Reply Fri 20 Mar, 2009 07:50 pm
Hello everybody. Let's see if I can get some interesting input on this topic wich is hot in my life right now.

Finding your life purpose and especially the thing you have to do at the moment, isn't always obvious. I have always considered myself an "artist" in someway, and I put the word between quotes because it doesn't seem to help defining myself over a certain limit. Seeing me as "artist" just makes me pompous without actually making me an artist. That definition never helped me creating actual art. When I did, I did that naturally without thinking I was an artist in doing so.

First of all there are some things that interest me that have nothing to do with art, and I don't think I should stop doing them although the label "artist" occasionally suggested me so. Second, WICH art? Since I was a kid I've been interested in drawing, imagining videogames and movies, and storymaking through writing. As I grew up I took into sports, graphic design, 3D, interior design - I've been trying many things. Now, after a year spent in designing videogames and planning a big one, I find myself suddenly more interested in film making and writing, as well as 3D modelling.

Unfortunately, I have no idea how I will convert these interests in something that will help me sustain myself economically. I had ideas to make money with videogames, but I don't feel it as I used to. I feel more like starting over and changing objective completely - writing a book and a film. But this sounds to me amazingly impractical at the moment, and doesn't fit with the mental image of "videogame maker" I have developed in the last year. May I suggest that these mental images seem to be the problem here, what misleads and limits me.

I hope you get the point. I have several interests and my heart, after getting rid of the above mentioned mental images, is telling me to now change subject and area of study and make videogames rest for some time. It's basically telling me that the mental image of "artist" and "videogame maker" where wrong. Where not me. Or, at least, not the complete picture.

This struck me as it counters my business plans in some way, although I might still keep the videogames as source of revenew - but not as main interest. This is confusing to me, because I was looking for something that would be both my job and expression, I didn't think I would separate them. But oh well, maybe it's what I should do.

Writing, film making, making videogames, business, interior designs as hobby, 3D design as hobby and who knows in the future what and how it will serve me. Let alone the fact that I did of travelling an art, and I also cultivate the art of living, dressing, cooking, eating, breathing. I believe this model of action deprived of any models and mental images of what one should be and do, is...somewhat fantastic and expanding.

So it seems clear to me that I should simply accept my new inspirations and the fact that I might have to do something I didn't expect I would do. That I might have to change plans and give up old mental models.

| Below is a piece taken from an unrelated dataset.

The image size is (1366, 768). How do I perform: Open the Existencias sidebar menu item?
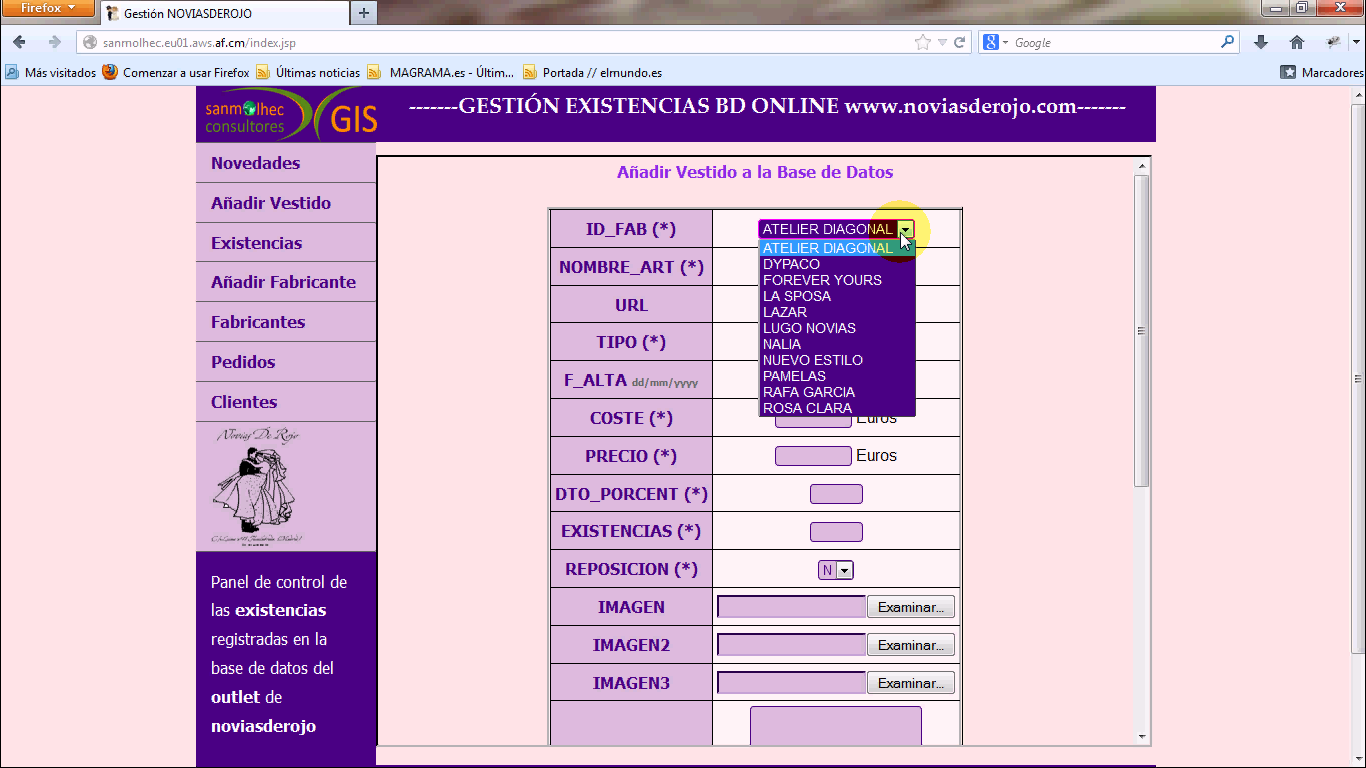(x=256, y=243)
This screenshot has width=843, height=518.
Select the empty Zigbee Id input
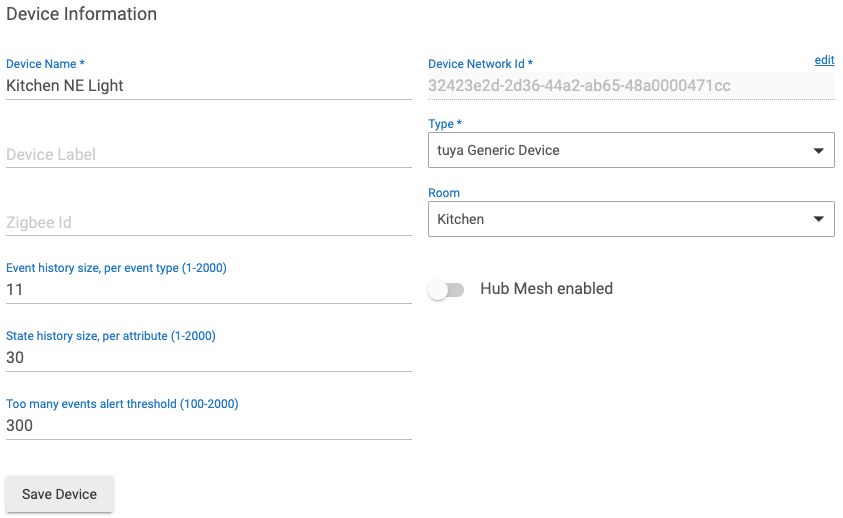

I am realizing this as I'm writing, some strange clarity is taking over - I didn't expect this to happen at all, to be honest. You're seeing mental clarity taking over fog in real-time. You're seeing what acceptance and giving up control and mental images do!

From this personal story, I would like to be more general and talk on how humans discover and realize their true destinies. Please, if you have ideas on that, also starting from my story (but let's not make it a psychiatric session, please), go on...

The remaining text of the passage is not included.